MCP: You make an amazing connection between the horrible massacre and fire at Taliesin and the race massacre in Tulsa seven years later. How did you make that connection? 

PH: It’s so hard to get down in a few words, because it’s such a complicated thing. I tried to do my detective work. The ostensible connection is Wright’s first cousin, Richard Lloyd Jones, who in 1914 was right there in Madison. He’s editor of the Wisconsin State Journal. That’s the link. But the thing I’m trying to explore is far deeper and more psychic. What got into Richard Lloyd Jones’ head was this awful compartmentalization of good and bad. It was Manichean. There were good negroes in the universe, and there were bad ones in the universe. And my conjecture and contention and argument is that the terrible atrocity at Taliesin was a catalytic event in the head of Richard Lloyd Jones. It was not cause and effect, of what was going to happen seven years later, when Jones is now the editor of the Tulsa Tribune, and who is this awful racist, who baits the Tulsa massacre. And thank you for calling it that, and not the grossly misnamed “Tulsa Race Riot.” It was a race massacre. Jones, with his paper, with his pen, this contemptuous man, baits that event into being. So what’s the connection here?
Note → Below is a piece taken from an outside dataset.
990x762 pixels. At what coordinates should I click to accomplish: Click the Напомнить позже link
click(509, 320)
I’m trying to explore, not in any knee jerk cause-and-effect way, a tragedy that’s broader even than Tulsa, than Spring Green in 1914. Does 1909—when Wright abandons his family—in some way lead to 1914? Does 1914 in some way have to be “avenged” by what happens in 1921? And you put his father into the mix? Well, it’s the unanswerable question that I am circling in the entire book: I’ll call it “chains of moral consequence.” That’s what I am working toward, with as much reporting under it as I could possibly summon. To what degree did Wright himself think about these things? To what degree was Wright haunted about these things?
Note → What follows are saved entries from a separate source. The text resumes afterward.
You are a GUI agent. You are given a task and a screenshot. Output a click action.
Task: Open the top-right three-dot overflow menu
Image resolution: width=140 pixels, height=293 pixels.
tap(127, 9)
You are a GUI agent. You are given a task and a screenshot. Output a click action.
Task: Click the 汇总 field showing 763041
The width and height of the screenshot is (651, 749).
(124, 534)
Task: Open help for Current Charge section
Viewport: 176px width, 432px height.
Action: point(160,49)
MCP: If you were to ask somebody who isn’t connected to architecture to name two American architects, they would probably name Frank Gehry and Frank Lloyd Wright, who died six decades ago. What accounts for that? 

PH: Wright worked his way past architecture into the consciousness and subconsciousness of American culture. He becomes like Elvis or Hemingway. He rises above his artistic genius in his field to become something else, to become iconic, a figure of pop culture. But that wouldn’t have lasted this long if it wasn’t backed up by the art. It was Wright, with some psychic power of his will, his force of consciousness, and his immense gift. He also knew how to present himself, how to project himself. This little man with the cape and the porkpie hat, who as an old man conquered television in the 1950s. Did the medium of TV ever seem more perfectly suited to anyone than to Frank Lloyd Wright? I don’t know what explains it, how someone accomplishes that kind of thing, but they do. And it becomes a phenomenon that remains to this day.

MCP: As somebody who’s seen more than a hundred Wright buildings, I won’t ask you to name your favorite, because there are 300 you haven’t seen. But among the ones you’ve seen, what are some of the can’t-miss buildings?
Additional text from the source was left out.